What is the smallest possible value of $q$ such that $\frac{7}{10}<\frac{p}{q}<\frac{11}{15}$?

The way to find the smallest denominator "from scratch" is with continued fractions.

Begin by rendering the proposed bounds thusly:

$\dfrac{7}{10}=\dfrac{1}{1+\dfrac{1}{2+\dfrac{1}{\color{blue}{3}}}}$

$\dfrac{11}{15}=\dfrac{1 }{1+\dfrac{1}{2+\dfrac{1}{\color{blue}{1+\dfrac{1}{3}}}}}$

The upper layers of the continued fractions are identical but they eventually become different when we get down to the layers in blue.

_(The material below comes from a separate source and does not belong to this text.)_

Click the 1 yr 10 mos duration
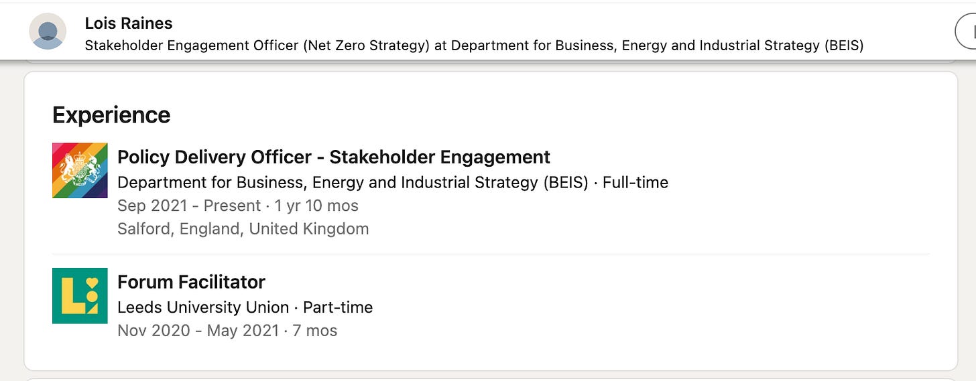976x381 pixels. click(x=316, y=206)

We may now replace those entries with the smallest whole number lying between, thus

$1+\dfrac{1}{3}<2<3$

So the smallest denominator fraction meeting the betweenness criterion will be

$\dfrac{1}{1+\dfrac{1}{2+\dfrac{1}{\color{blue}{2}}}}=\dfrac{5}{\color{blue}{7}}$


If $7$ worked we would have

\begin{align} &\frac{21}{30}<\frac{p}{7}< \frac{22}{30}\\ \iff&\frac{21*7}{30*7}<\frac{30p}{30*7}< \frac{22*7}{30*7} \end{align} So $7$ is a solution if and only if there is a multiple of $30$ between $21*7$ and $22*7$. Since $21*7=147$ and $22*7=154$ we have a multiple of $30,$ namely $150$. So $p=\frac{5}{7}$ is between those numbers.

To prove that this is the smallest just notice that every number smaller than $7$ other than $4$ is a divisor of $30$ so their fractions can be written as $\frac{p}{30}.$ And obviously it is impossible to have

\begin{align*} \frac{21}{30}<\frac{p}{30}<\frac{22}{30} \end{align*}

As for $4$ if $4$ was possible we would have

\begin{align} &\frac{21}{30}<\frac{p}{4}<\frac{22}{30}\\ \iff & \frac{21*2}{30*2}<\frac{p*15}{4*15}<\frac{22*2}{30*2} \end{align} and there are no multiples of $15$ between $42$ and $44$.